La corta temporada de la ópera, solo siete funciones hasta el 5 de junio, añade urgencia pero también revela escasez. Las historias latinoamericanas aún llegan a los espacios de élite como eventos, no como costumbre. Aparecen con brillo, reciben aplausos y luego ceden el espacio al viejo repertorio. El reto no es si Frida y Diego pueden llenar un escenario prestigioso. Pueden. El reto es si las instituciones tratarán los idiomas, compositores, mitos e historias latinoamericanas como centrales y no solo como algo de temporada.
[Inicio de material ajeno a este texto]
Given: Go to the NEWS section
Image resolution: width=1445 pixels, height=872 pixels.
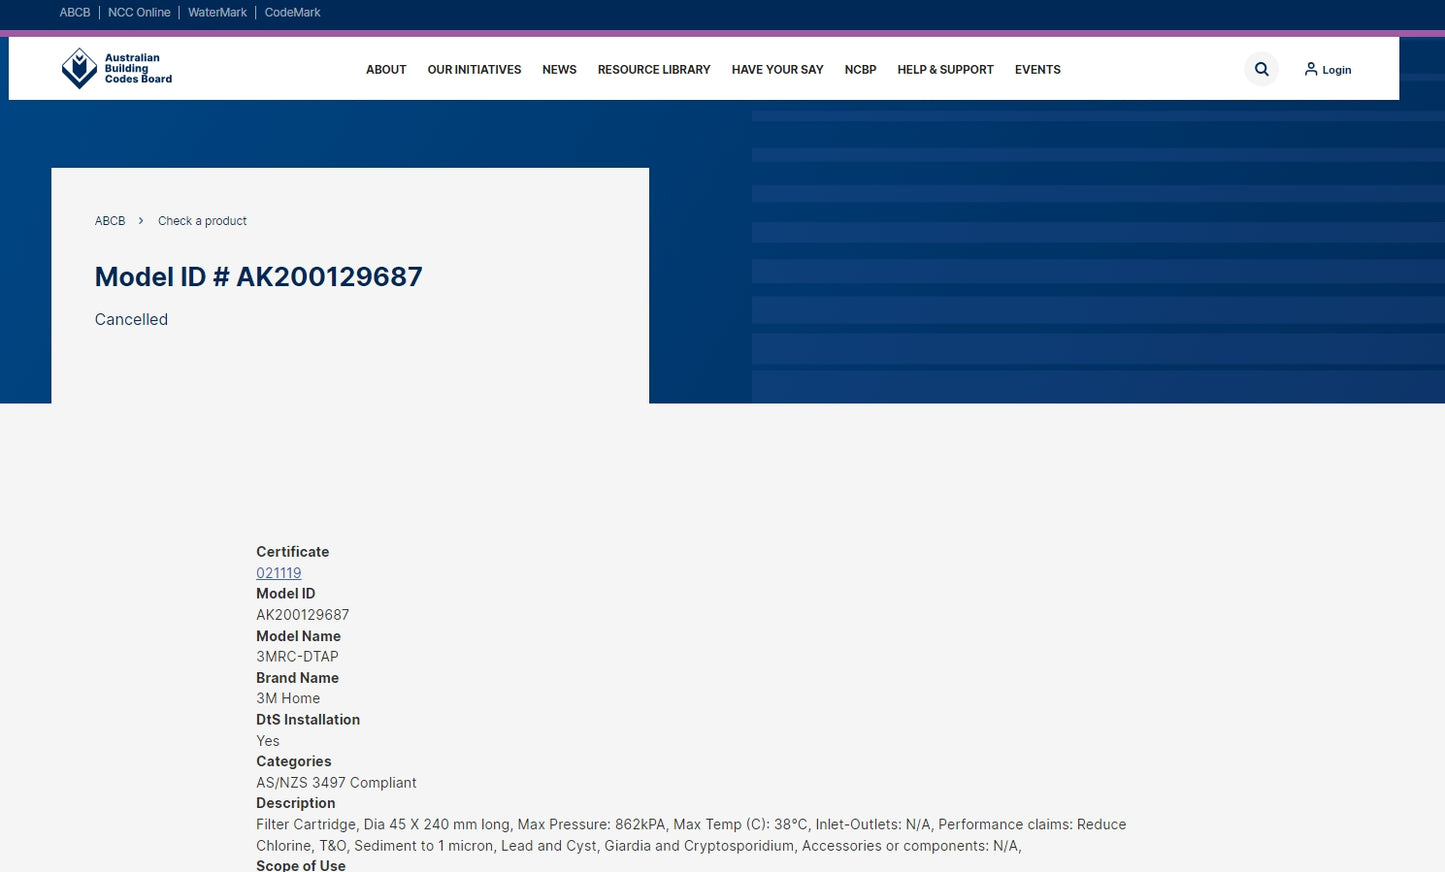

“El Último Sueño de Frida y Diego” triunfa con mayor fuerza como cruce simbólico. Toma un mito griego, lo filtra por el Día de Muertos, lo canta en español, lo colorea con surrealismo mexicano y lo coloca en una de las casas de ópera más poderosas del mundo. El resultado no es simplemente Frida regresando de la muerte. Es América Latina subiendo a un escenario que con demasiada frecuencia le ha pedido aparecer como adorno y no como autoridad.

Y ahí, bajo las flores, los esqueletos, los ecos de la marimba y las camas pintadas, la vieja pregunta permanece. ¿Debe Frida volver a la vida? La ópera sabe que la respuesta no es sencilla. La vida le dio dolor, pero también color. La muerte le dio silencio, pero también mito. Entre ambos, ella canta, y el mundo vuelve a escuchar.